Wednesday, May 6, 2009

Fight against corruption and organized crime

At the opening the ministerial conference “Promoting Justice and Safety in South-eastern Europe”, which took place in Belgrade on March 15th 2009, the Prime Minister Mr. Mirko Cvetkovic said that corruption and organized crime are a serious threat to democracy, human rights, stability and economic progress of Serbia.
In recent years Serbia has made further commitments in fight against organized crime and corruption. In close cooperation with OSCE the Serbian government has dedicated itself to strengthen its legislative framework and the capacity of judges and prosecutors. This is very important in order to fight organized crime and corruption effectively. In addition, close relations have been developed between prosecutors in Serbia and Italy’s anti-mafia Directorate.
The level of corruption is measured by the Corruption Perception of Transparency International, an international NGO that fights corruption globally. In 2007 Serbia scored a 3,4 (on a scale from 1-10, with 1 means highly corrupt) on this index. This is not a great score, however, compared to the region and the past scores this is not bad. To give an indication: Bulgaria and Croatia score better (4,1 both), whilst Albania scores 2,9 and Macedonia, Montenegro and Bosnia 3,3. According to Transparency International, Serbia is making progress in fighting corruption: in 2002 the country scored only 2,3 and was therefore the most corrupt country in the Balkan region. In 2007, Serbia has improved its position, both in absolute score as in the relative position compared to the other countries in the region.
Corruption is one of the most important problems facing Serbia today. While there are some indications that corruption may have become less rampant in recent years, available evidence suggests that corruption levels are still high, while trust in key institutions is low. The impact on citizens is significant: day-to-day corruption can put a substantial strain on the poorest and most marginalized groups, while frequent scandals involving corruption among the highest public officials, undermines people’s confidence in the future, particularly among young adults. Serbia is a country in transition. It is important to tackle corruption systematically to avoid its becoming institutionalized. However, while good news and perceptions are thin on the ground, we find that the country is on a positive track in several areas: there are signs of greater control of public procurement, conflict of interest has begun to be regulated, access to information and transparency of the government institutions have improved significantly, and the capacity of enforcement agencies to investigate and prosecute organized crime and corruption is increasing. The burden of rules and procedures has eased for private business, cutting opportunities for corruption. However, the political nature of the problem is constant, and more ambitious reforms are often effectively blocked by entrenched elites. A lasting impact on corruption levels cannot be achieved without sustained political will at the highest levels of government. On October 23 2008 the Serbian parliament adopted the Law on the Anti-Corruption Agency, whose implementation will begin on January 1, 2010. The Agency’s key tasks will be conflicts of interest, control over the finances of political parties and international cooperation in the fight against corruption.
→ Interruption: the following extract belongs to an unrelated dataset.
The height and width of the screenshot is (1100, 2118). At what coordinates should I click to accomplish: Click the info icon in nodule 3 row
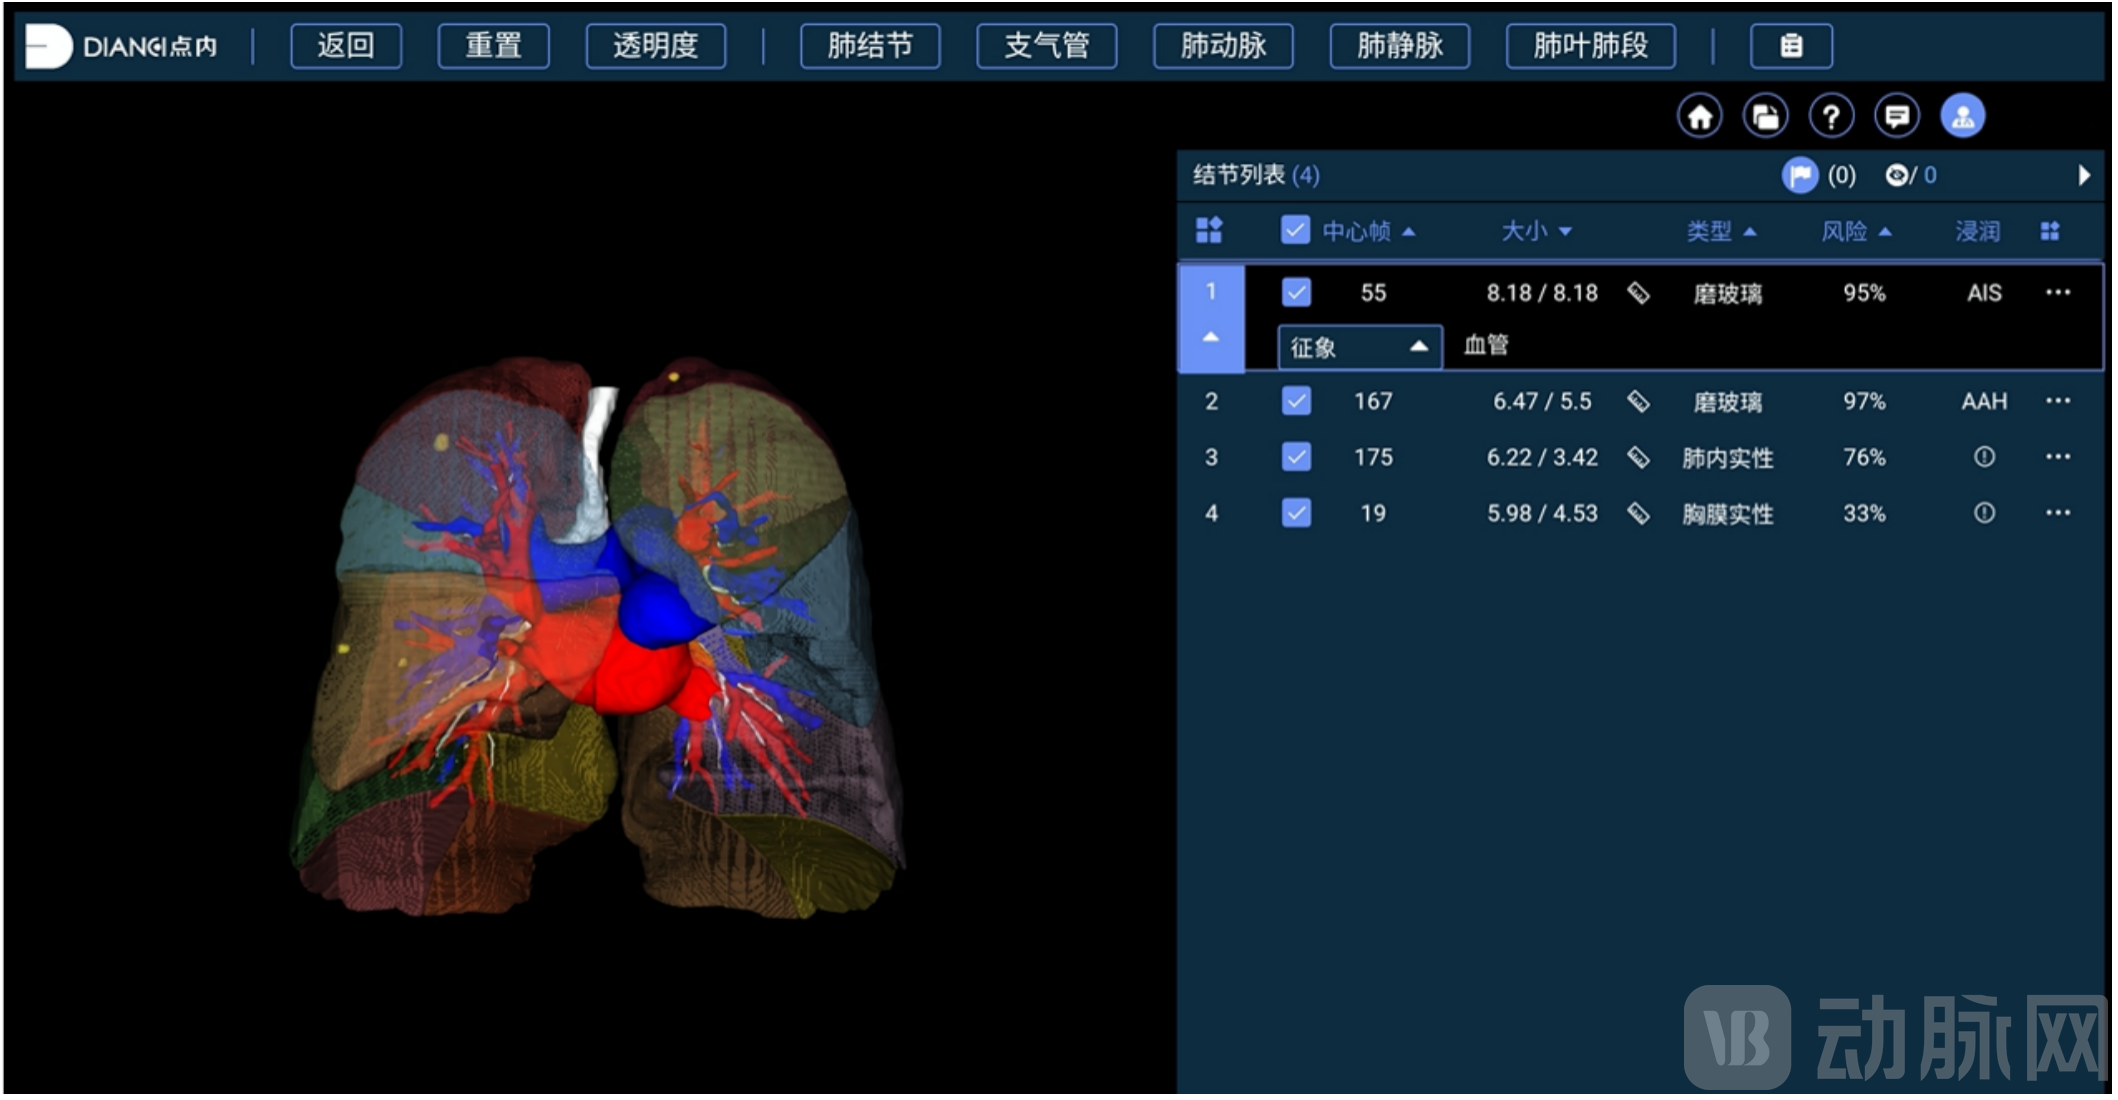click(x=1984, y=458)
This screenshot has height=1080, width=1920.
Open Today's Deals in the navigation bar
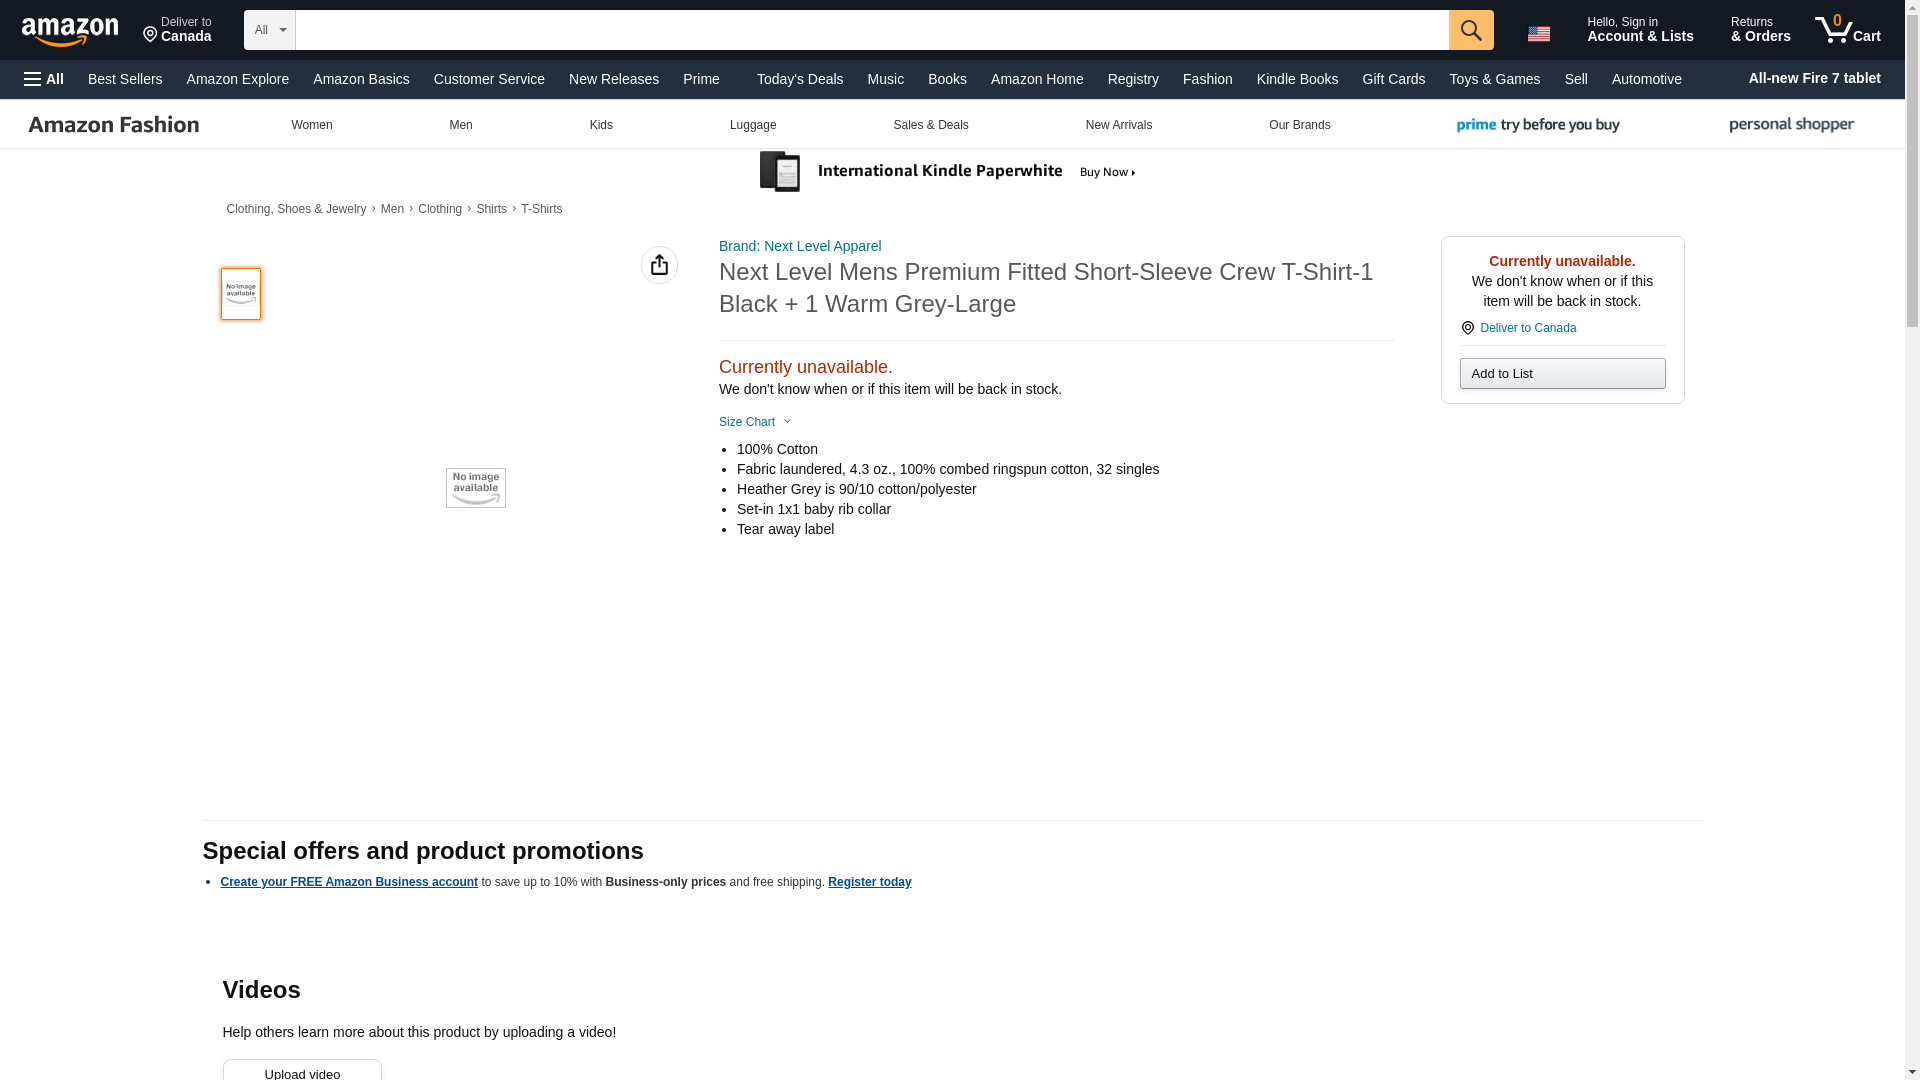coord(799,79)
On April 15th 2009 the Anti Corruption Agency held its constitutive session to appoint its Board, formed in line with the Law on the Anti-Corruption Agency. Serbian parliament speaker Mrs. Slavica Djukic-Dejanovic addressed the Board and recalled that the Law on the Anti-Corruption Agency was adopted in October, adding that the agency will not only strive to implement laws but the Anti-Corruption Strategy as well. “Unfortunately, we have to admit that there is corruption in many segments of society, and the fact is that there can be no democracy, human rights, stability and economic development without a resolute fight against corruption”, said Dejanovic.
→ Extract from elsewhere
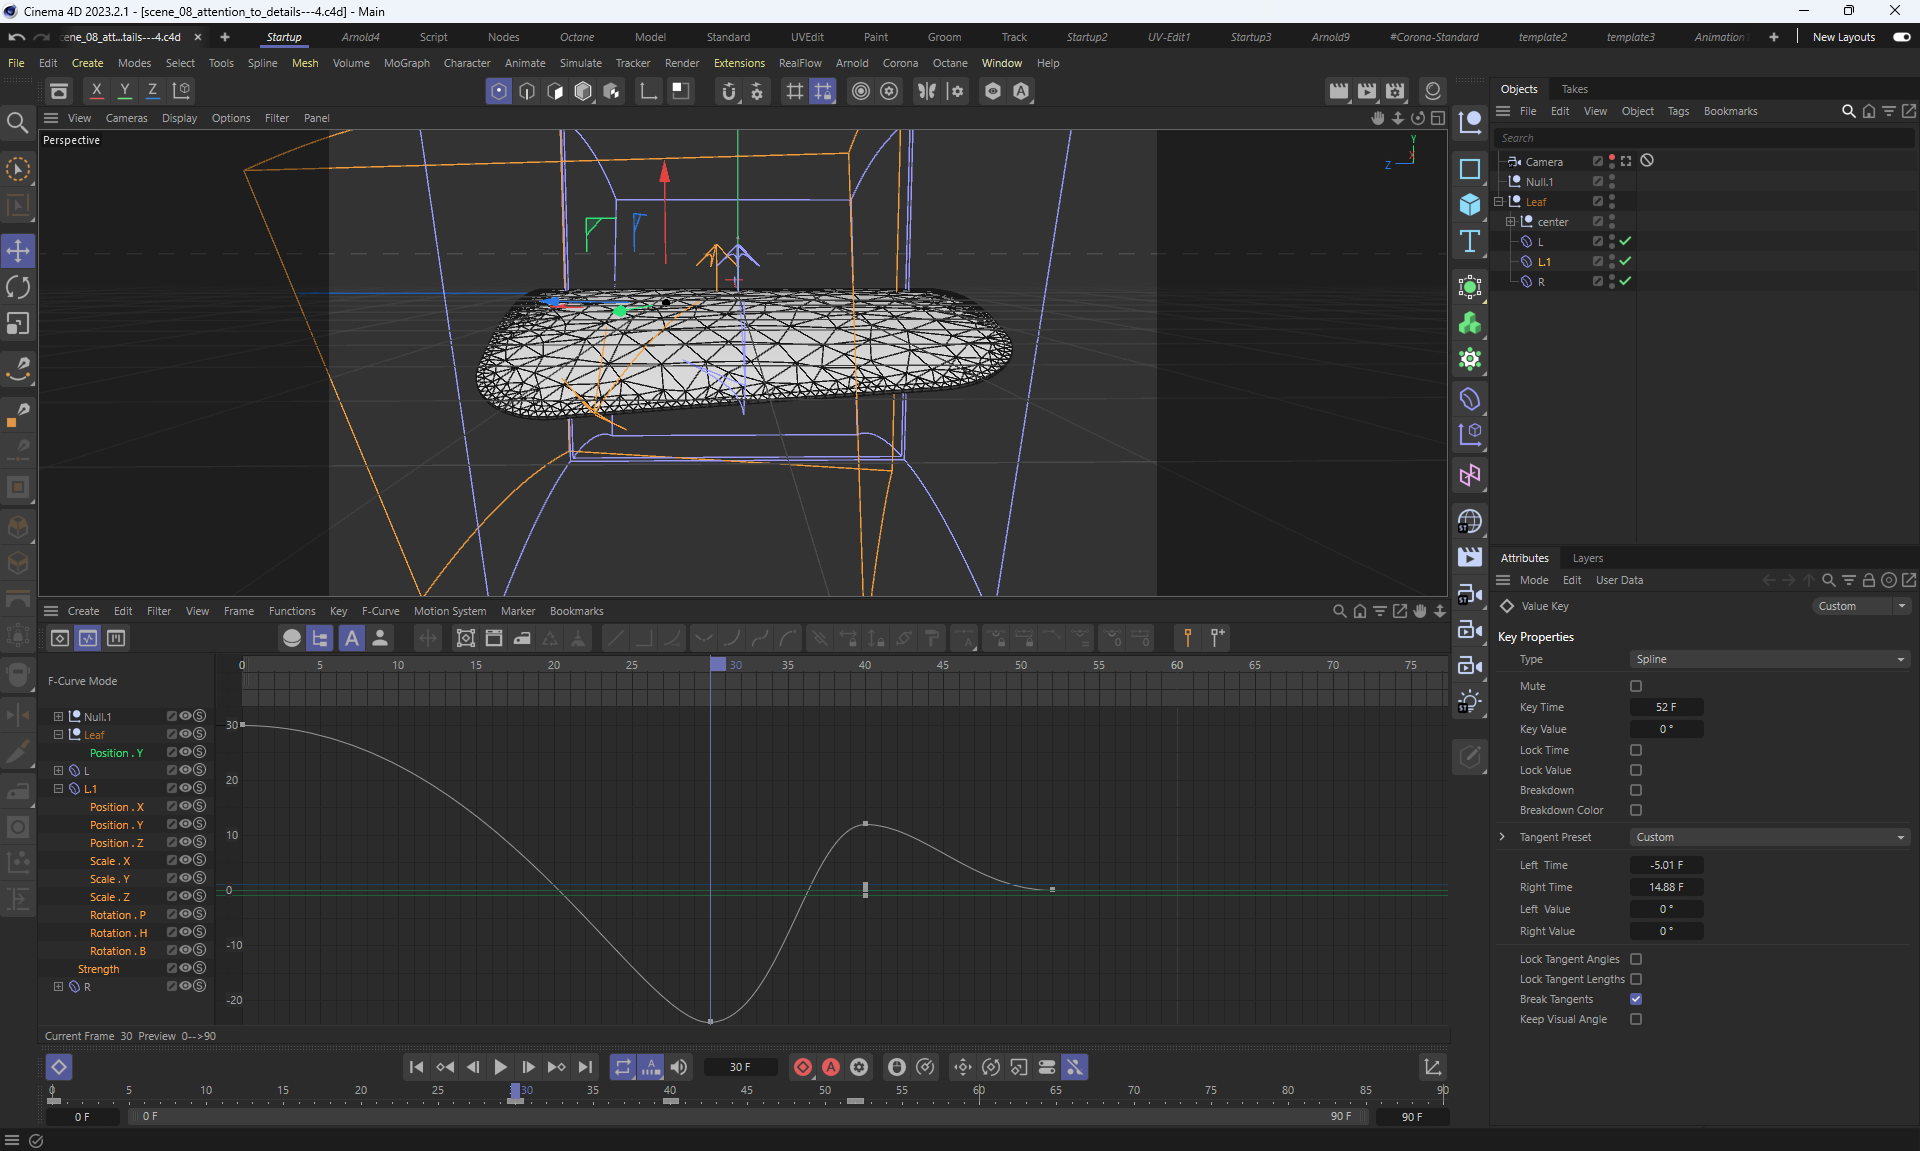Uncheck the Break Tangents checkbox
The height and width of the screenshot is (1151, 1920).
pos(1636,999)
She said that the Agency, as an independent body, will considerably help institutions to function properly and in line with their authorizations.
On behalf of the government, State Secretary of Justice Mr. Slobodan Homen greeted the Board members and wished them success, adding that the Agency will not have mercy for anyone when it comes to corruption. Mr. Homen said that regulation of the finances of political parties will be among the Agency’s key priorities.
Board member Zoran Stojiljkovic told the press that this body will establish how certain property deals were financed, examine conflicts of interest and most importantly the corrupt financing within the political system. It will be allowed to sanction party budgets and the legitimacy of their financing, said Stojiljkovic adding that the Agency has the right to publicly announce the names of individuals or parties who break “the rules of the game”. Mr. Stojiljkovic recalled that the Agency will begin fully authorized work on January 1, 2010. The period up until then will be used to constitute all organs and establish agendas.According to law, the Board will have nine members.